Pour cette visite de contrôle, munie d’un Tofes 17 et des résultats imprimés des tests faits entre-temps destinés au médecin ( il faut préciser que le médecin d’une Kupah ne peut entrer dans le dossier d’un malade d’une autre Kupah), je me retrouve donc avant-hier dans la clinique orthopédique de l’hôpital Meir. En attendant que mon numéro soit appelé je regarde le va-et-vient des gens. Je suis surprise par leur nonchalance. Les couvre-chefs que je vois défiler sont pourtant sujets à tant de disputes et haine ailleurs. De la kipah de certains hommes aux divers turbans à la Nefertiti, d’une perruque ou d’un simple foulard des femmes juives sans parler des voiles des femmes arabes, personne ne semble offusqué par ce que porte l’autre. Même pas lorsqu’apparaît dans le couloir, parmi les robes très enveloppantes de la plupart des femmes, une jeune fille ravissante et claudiquante dont à première vue j’ai pensé qu’elle n’avait pu enfiler son vêtement du bas à cause du bandage et je me suis rendue compte de ma méprise quand elle me dépassa et que je vis alors dépasser de son mini-short une demi-fesse sexy et affriolante.
Vint ensuite comme surgi du passé un très jeune, très mince et très affairé Haredi dans sa redingote noire et luisante, très ajustée et son chapeau melon à l’arrondi parfait et aux fières papillotes volant au vent provoqué par sa marche rapide. Non, impossible de s’ennuyer en observant toute cette foule disparate.
Mon regard est attiré par un infirmier, vêtu du costume bleu de son travail sur lequel des tzitziotes très fournies se brinquebalent, une glace à la main, marchant lentement et se délectant de ce rafraîchissement par cette chaleur torride du mois novembre. A un moment, son regard se pose sur moi qui suis assise dans mon fauteuil roulant, il accélère son pas et je me sens mal à l’aise. Que me veut-il? Il pose sa main sur ma tête et me bénit !!!
« Tu es une héroïne (guibora), que tu guérisses très vite, que tu aies une bonne santé, que tes enfants et petits-enfants soient bons avec toi » … et il continue son chemin.

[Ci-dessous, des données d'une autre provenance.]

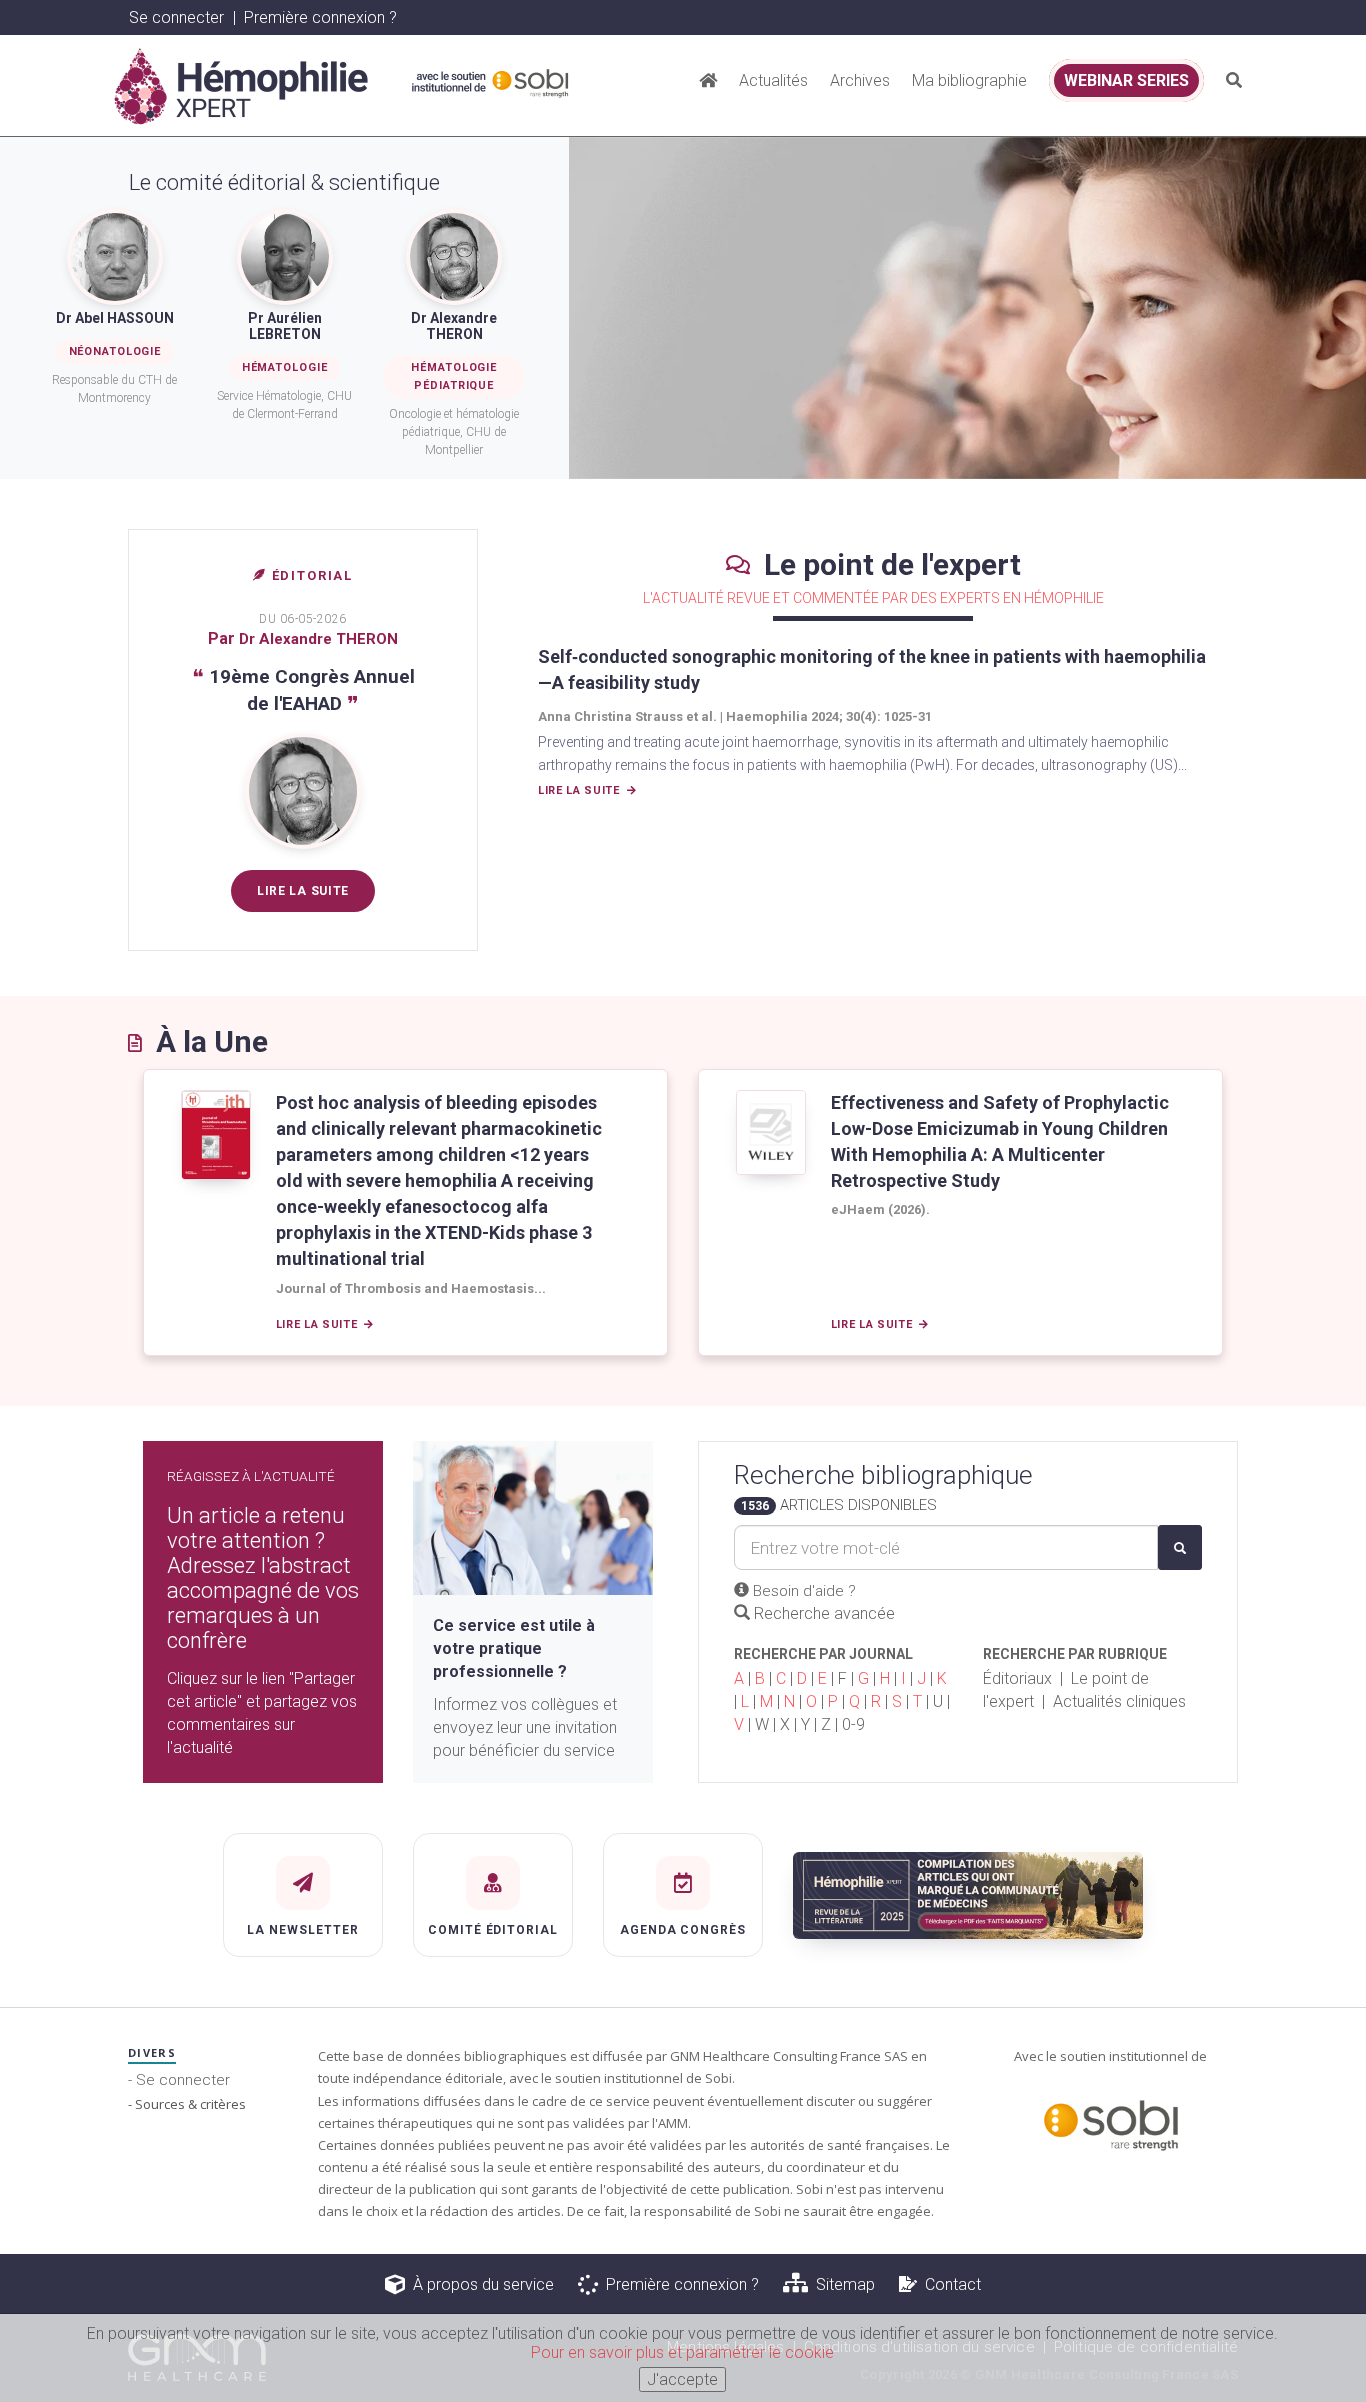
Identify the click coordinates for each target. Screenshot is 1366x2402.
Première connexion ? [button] (320, 17)
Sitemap (841, 2284)
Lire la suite (303, 891)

Où peut-on voir un tel mélange de populations, qui s’acceptent dans leur diversité ???
Pourquoi n’est-ce pas possible ailleurs?
Pourquoi Juifs et Arabes se font-ils la guerre à Gaza et se soignent et se guérissent sur le sol israélien ?
Comment en sommes nous arrivés à cela?
© Ève Surovicz

un reportage génial ! Bravo ! C’est du vrai journalisme : rapporter les choses vues . Et quelle magnifique leçon aux ennemis d’ Israël qui est une magnifique nation ! Je comprends la haine anti juive : la jalousie les étouffe !
La diversité en Israel, à l’hôpital Meir de Kfar Sava , ou les différences se cotoient sans problème. Sans contraintes comme dans les hôpitaux français.